In real UAV fault diagnosis applications, especially when the UAV operates under new conditions, an important challenge arises: how to effectively classify fault types without rebuilding a new model. Re-training a model typically requires significant computational resources and data, which undoubtedly increases costs. Therefore, to verify the knowledge transfer ability of the existing model under new conditions, this study adopts an evaluation strategy: 20 samples from the source domain dataset are input into the MSCSN model for training, while a subset of labeled samples from the target domain dataset is selected as the validation set, with the number of validation samples being 10, 15, and 20. Additionally, 120 remaining samples from the target domain are selected as the test set. In total, 12 transfer tasks are formed.

The process is divided into 12 different experimental tasks, aiming to comprehensively assess the model's adaptability and robustness under unknown operating conditions. In the experiments presented in Section 5.1, it has been shown that the proposed method outperforms the baseline network and Zhang’s net, so further testing with these models is excluded in the following experiments. The average diagnostic accuracy of 10 tests of MSCSN under different transfer tasks is shown in Table 6.

Fig. 5Data distribution of test samples under different training states

a) Before training

b) Dataset A1

c) Dataset A2

d) Dataset A3

From Table 6, it can be observed that the classification accuracy of each different domain transfer task varies significantly. Within the same transfer task category, as the number of training samples increases, the fault classification accuracy shows a corresponding upward trend. Further observation reveals that even when performing knowledge transfer between fixed domains, the selection of different source domains affects the final classification performance.

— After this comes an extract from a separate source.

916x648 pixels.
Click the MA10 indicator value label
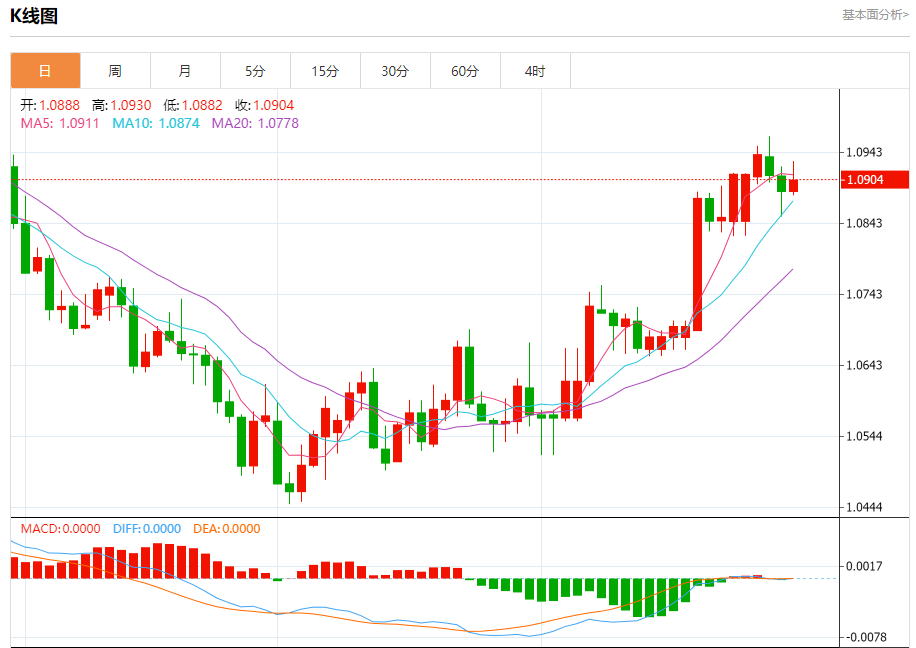click(156, 123)
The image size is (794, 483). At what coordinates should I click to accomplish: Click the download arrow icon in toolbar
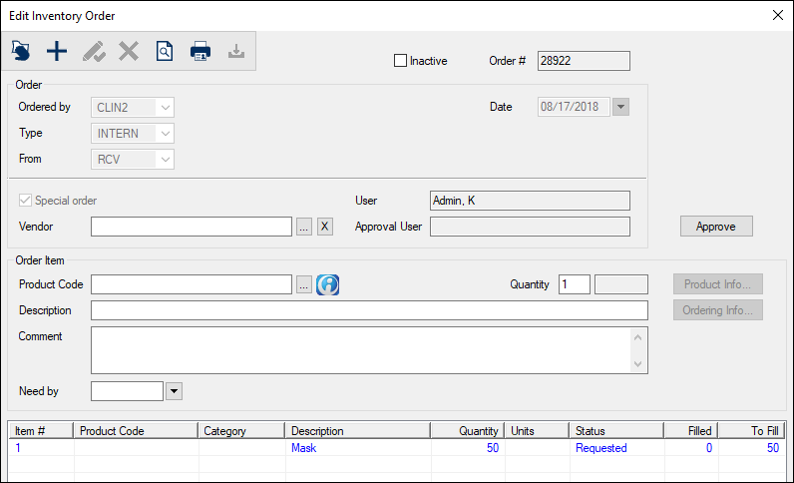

Specifically, during the transfer between domains A and B, when using A as the source domain, the classification accuracy is, on average, 1.19 % higher than when using B as the source domain. Similarly, in the transfer between domains B and C, using B as the source domain results in a classification accuracy 0.87 % higher than using C as the source domain.

From the flight information presented in Table 3, it can be analyzed that Domain A, compared to Domain B, has smaller inertia characteristics and weaker vibration amplitude, making it more challenging to extract fault sample features from Domain A. In contrast, Domain B involves more complex flight tasks compared to Domain C, leading to more redundant information in fault sample features. This means that more samples are required to allow the model to learn accurate classification features effectively. Additionally, we believe that the performance decline from B to C, compared to A to B, may be due to larger signal differences in the former. The dynamic response time and system inertia during the ascent and descent process may have been relatively consistent in the A and B datasets, but the C dataset, due to stable hovering, may not have involved rapid changes and responses in system inertia.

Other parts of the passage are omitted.